▶ **Texte fourni**
De nombreux ouvrages traitent de la montée de l’extrême droite en Europe et de la séduction des discours populistes dans un monde de plus en plus complexe. La France n’échappe pas à ce terrain d’études. De nouveaux mouvements extrémistes ravivent d’anciens démons de son histoire.
Les deux ouvrages (un recueil et la revue Lignes) ici recensés sont à mettre en parallèle, comme un écho, du passé vers l’avenir. Leurs motivations sont différentes mais ils offrent une analyse pointue des différents mouvements à l’œuvre en France, d’une part au début du XXème siècle et, d’autre part au début du XXIème siècle.
Ces périodes ne sont pas identiques même si la tentation est grande de construire des passerelles. Il n’en reste pas moins que le cas français passionne. Le berceau des libertés et des droits de l’homme n’a jamais été débarrassé d’une droite ultra-conservatrice. Elle a été l’occasion pour certains historiens d’affirmer que le fascisme prend sa source dans le pays de Rousseau, Voltaire et Montesquieu. N’est-ce pas trop?

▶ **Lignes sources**
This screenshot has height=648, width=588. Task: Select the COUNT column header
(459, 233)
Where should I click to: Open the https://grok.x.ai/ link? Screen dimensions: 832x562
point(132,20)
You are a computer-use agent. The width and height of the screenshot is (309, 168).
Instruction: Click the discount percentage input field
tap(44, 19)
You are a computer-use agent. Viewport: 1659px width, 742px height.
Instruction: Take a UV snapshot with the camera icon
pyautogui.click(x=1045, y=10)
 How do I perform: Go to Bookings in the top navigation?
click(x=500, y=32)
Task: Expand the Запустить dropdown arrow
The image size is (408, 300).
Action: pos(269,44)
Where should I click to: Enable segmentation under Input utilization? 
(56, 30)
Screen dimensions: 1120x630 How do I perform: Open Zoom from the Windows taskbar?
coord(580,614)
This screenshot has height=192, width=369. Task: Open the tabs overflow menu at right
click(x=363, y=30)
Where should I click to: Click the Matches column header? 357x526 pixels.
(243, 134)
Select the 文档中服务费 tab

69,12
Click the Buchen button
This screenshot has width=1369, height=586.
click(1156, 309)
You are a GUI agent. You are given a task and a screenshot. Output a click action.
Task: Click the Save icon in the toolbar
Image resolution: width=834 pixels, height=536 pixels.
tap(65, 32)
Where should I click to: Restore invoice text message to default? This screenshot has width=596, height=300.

▶ **Objectif de la tâche**
Répondez aux questions suivantes à partir du texte sur l'extrême droite en France :
1. Combien d'ouvrages sont recensés, et quelle revue en fait partie ?
2. Quelles deux périodes de l'histoire française ces ouvrages analysent-ils ?
3. Certains historiens affirment que le fascisme prend sa source dans le pays de quels auteurs ?

▶ **Résultat final**
1. Deux ouvrages : un recueil et la revue Lignes.
2. Le début du XXème siècle et le début du XXIème siècle.
3. Rousseau, Voltaire et Montesquieu.